▶ _Exercise input_
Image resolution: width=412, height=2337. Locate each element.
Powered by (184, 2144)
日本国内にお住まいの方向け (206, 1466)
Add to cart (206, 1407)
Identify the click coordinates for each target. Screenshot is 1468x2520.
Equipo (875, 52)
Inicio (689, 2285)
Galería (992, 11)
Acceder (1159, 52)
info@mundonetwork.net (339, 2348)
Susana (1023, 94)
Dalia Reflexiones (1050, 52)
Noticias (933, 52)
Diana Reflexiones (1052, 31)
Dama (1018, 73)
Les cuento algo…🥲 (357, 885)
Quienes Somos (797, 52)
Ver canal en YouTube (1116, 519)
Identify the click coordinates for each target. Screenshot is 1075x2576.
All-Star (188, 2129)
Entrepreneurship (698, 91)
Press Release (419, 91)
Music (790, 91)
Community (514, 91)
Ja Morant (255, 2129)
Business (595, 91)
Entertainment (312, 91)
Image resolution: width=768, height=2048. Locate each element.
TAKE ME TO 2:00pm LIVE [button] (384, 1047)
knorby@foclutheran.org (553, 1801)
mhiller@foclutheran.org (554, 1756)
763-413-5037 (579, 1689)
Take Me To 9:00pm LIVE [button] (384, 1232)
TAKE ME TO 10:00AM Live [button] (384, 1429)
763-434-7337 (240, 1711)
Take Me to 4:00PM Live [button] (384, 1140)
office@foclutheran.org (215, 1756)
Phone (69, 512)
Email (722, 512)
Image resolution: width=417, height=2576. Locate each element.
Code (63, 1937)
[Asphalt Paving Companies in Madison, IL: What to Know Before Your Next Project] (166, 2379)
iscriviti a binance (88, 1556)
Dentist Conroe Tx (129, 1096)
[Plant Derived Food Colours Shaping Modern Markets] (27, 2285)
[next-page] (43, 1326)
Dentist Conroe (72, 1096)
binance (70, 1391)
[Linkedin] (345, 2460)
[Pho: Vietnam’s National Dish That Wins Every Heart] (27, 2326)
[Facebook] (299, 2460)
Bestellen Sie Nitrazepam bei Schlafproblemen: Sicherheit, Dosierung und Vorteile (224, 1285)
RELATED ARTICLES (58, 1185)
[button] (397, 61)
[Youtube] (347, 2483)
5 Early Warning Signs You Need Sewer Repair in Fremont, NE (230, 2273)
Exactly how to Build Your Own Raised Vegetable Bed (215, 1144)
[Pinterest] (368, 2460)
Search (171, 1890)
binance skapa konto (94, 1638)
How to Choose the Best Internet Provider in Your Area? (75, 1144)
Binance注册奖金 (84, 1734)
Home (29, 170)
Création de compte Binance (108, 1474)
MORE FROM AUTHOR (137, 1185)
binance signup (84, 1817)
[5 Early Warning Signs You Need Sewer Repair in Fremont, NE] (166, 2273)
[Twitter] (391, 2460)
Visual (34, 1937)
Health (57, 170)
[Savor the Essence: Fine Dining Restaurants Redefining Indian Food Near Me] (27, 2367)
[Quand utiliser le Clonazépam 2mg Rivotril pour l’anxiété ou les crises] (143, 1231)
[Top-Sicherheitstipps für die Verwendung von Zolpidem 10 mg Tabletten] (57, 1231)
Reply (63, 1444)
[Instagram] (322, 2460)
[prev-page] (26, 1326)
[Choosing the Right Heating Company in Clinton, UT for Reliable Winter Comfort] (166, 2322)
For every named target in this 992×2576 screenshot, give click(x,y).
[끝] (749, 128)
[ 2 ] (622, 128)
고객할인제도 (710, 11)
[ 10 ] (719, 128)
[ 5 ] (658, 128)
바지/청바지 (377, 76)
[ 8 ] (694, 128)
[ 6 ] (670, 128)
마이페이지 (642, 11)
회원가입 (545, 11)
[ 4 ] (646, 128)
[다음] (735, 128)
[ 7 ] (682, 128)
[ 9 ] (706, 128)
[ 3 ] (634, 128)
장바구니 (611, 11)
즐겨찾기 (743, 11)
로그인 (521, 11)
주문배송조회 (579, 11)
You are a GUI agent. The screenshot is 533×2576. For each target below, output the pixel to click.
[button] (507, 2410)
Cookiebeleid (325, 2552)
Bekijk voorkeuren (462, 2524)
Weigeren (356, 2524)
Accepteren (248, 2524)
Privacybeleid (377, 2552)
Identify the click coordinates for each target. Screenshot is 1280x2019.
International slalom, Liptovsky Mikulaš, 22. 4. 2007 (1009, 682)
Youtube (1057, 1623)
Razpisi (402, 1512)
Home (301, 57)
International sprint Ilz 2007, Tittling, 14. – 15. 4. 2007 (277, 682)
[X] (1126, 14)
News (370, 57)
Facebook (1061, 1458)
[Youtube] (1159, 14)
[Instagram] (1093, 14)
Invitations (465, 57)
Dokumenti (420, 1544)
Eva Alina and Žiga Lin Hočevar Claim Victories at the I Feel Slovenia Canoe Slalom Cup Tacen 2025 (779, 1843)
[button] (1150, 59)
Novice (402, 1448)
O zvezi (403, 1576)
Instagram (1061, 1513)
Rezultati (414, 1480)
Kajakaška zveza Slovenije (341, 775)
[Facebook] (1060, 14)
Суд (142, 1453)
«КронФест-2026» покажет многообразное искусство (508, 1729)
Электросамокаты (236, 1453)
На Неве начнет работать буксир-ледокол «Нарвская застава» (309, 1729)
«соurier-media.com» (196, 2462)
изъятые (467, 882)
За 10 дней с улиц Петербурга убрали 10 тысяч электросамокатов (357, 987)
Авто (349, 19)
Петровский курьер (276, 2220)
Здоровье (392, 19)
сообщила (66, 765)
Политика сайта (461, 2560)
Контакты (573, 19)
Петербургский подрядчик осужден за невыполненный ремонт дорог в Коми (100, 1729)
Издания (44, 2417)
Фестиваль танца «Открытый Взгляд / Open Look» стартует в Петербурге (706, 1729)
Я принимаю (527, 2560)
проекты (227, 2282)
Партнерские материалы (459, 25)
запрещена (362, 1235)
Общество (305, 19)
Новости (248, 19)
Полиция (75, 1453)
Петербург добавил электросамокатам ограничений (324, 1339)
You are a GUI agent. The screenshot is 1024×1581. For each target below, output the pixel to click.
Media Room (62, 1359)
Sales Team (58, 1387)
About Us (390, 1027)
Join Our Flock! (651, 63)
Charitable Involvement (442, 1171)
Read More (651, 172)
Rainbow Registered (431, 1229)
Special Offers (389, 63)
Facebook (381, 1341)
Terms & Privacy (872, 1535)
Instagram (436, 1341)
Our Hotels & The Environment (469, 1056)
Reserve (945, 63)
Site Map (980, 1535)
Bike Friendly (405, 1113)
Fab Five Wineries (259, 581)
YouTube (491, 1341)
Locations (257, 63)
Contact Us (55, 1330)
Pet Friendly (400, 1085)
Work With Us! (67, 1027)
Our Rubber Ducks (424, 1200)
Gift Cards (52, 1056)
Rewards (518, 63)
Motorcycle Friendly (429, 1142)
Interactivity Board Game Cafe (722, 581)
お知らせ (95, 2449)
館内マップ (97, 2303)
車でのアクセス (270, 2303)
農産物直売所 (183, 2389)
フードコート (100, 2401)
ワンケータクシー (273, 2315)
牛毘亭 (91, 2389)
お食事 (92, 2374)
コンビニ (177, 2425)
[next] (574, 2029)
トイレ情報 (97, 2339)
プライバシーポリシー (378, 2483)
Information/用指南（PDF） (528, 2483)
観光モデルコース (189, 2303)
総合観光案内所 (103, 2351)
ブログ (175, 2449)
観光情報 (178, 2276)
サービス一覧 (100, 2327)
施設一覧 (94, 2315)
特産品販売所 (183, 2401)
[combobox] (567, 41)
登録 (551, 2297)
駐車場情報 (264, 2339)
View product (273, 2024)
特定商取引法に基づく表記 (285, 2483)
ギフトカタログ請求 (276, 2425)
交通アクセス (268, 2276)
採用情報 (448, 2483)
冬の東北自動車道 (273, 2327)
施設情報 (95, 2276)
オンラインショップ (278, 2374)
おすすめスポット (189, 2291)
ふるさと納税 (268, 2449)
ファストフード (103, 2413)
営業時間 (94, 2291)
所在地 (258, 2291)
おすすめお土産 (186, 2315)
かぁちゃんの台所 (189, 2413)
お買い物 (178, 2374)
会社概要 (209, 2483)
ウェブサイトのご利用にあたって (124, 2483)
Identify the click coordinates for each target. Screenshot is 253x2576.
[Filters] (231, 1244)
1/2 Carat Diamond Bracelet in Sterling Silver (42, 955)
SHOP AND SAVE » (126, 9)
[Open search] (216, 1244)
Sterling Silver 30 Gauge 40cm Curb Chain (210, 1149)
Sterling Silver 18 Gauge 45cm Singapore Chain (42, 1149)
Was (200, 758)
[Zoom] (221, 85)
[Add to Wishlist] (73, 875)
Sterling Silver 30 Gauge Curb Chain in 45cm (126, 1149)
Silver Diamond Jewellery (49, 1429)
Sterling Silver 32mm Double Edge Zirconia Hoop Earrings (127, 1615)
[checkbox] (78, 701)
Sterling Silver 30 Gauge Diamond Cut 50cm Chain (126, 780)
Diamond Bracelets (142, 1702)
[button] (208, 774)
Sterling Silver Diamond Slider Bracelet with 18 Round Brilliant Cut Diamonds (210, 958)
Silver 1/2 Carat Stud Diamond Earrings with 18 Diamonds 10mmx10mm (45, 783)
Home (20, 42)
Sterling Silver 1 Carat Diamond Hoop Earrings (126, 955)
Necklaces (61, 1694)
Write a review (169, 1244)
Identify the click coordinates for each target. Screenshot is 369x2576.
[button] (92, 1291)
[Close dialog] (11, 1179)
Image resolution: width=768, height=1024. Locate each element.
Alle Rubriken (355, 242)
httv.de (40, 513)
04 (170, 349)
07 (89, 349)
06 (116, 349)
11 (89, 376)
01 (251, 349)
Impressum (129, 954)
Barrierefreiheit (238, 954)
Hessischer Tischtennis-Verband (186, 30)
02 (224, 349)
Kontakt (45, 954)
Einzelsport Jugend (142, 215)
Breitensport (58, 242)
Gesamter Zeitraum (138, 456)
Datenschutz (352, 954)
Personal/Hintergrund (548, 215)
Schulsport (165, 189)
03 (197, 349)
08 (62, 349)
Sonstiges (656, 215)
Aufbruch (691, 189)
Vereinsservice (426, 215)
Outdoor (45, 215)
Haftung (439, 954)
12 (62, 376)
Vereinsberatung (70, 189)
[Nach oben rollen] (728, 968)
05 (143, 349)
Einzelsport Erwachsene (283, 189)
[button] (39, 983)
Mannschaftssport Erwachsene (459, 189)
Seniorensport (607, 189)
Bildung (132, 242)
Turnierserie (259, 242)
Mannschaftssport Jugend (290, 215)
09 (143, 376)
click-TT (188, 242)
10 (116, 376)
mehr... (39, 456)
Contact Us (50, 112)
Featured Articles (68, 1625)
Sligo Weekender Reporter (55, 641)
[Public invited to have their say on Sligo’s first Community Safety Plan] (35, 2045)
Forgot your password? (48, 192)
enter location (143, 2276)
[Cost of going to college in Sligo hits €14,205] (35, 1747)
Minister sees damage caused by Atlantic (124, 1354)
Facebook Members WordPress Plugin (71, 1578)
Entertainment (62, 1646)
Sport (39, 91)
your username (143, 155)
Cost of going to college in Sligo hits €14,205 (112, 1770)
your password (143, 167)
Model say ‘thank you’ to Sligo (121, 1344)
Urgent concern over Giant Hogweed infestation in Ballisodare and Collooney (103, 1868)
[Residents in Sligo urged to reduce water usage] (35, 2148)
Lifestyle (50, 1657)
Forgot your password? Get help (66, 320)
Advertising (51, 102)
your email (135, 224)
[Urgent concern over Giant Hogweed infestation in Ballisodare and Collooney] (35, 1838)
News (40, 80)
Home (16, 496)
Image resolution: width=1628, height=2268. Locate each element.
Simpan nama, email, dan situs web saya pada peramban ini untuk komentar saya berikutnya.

▶ _Exercise brief_
Taking the entries above, write out exactly the lines starting with the line containing "Razpisi (402, 1512)" and going on through the line containing "За 10 дней с", both included, and nothing else.

▶ _Answer for this exercise_
Razpisi (402, 1512)
Home (301, 57)
International sprint Ilz 2007, Tittling, 14. – 15. 4. 2007 (277, 682)
[X] (1126, 14)
News (370, 57)
Facebook (1061, 1458)
[Youtube] (1159, 14)
[Instagram] (1093, 14)
Invitations (465, 57)
Dokumenti (420, 1544)
Eva Alina and Žiga Lin Hočevar Claim Victories at the I Feel Slovenia Canoe Slalom Cup Tacen 2025 (779, 1843)
[button] (1150, 59)
Novice (402, 1448)
O zvezi (403, 1576)
Instagram (1061, 1513)
Rezultati (414, 1480)
Kajakaška zveza Slovenije (341, 775)
[Facebook] (1060, 14)
Суд (142, 1453)
«КронФест-2026» покажет многообразное искусство (508, 1729)
Электросамокаты (236, 1453)
На Неве начнет работать буксир-ледокол «Нарвская застава» (309, 1729)
«соurier-media.com» (196, 2462)
изъятые (467, 882)
За 10 дней с улиц Петербурга убрали 10 тысяч электросамокатов (357, 987)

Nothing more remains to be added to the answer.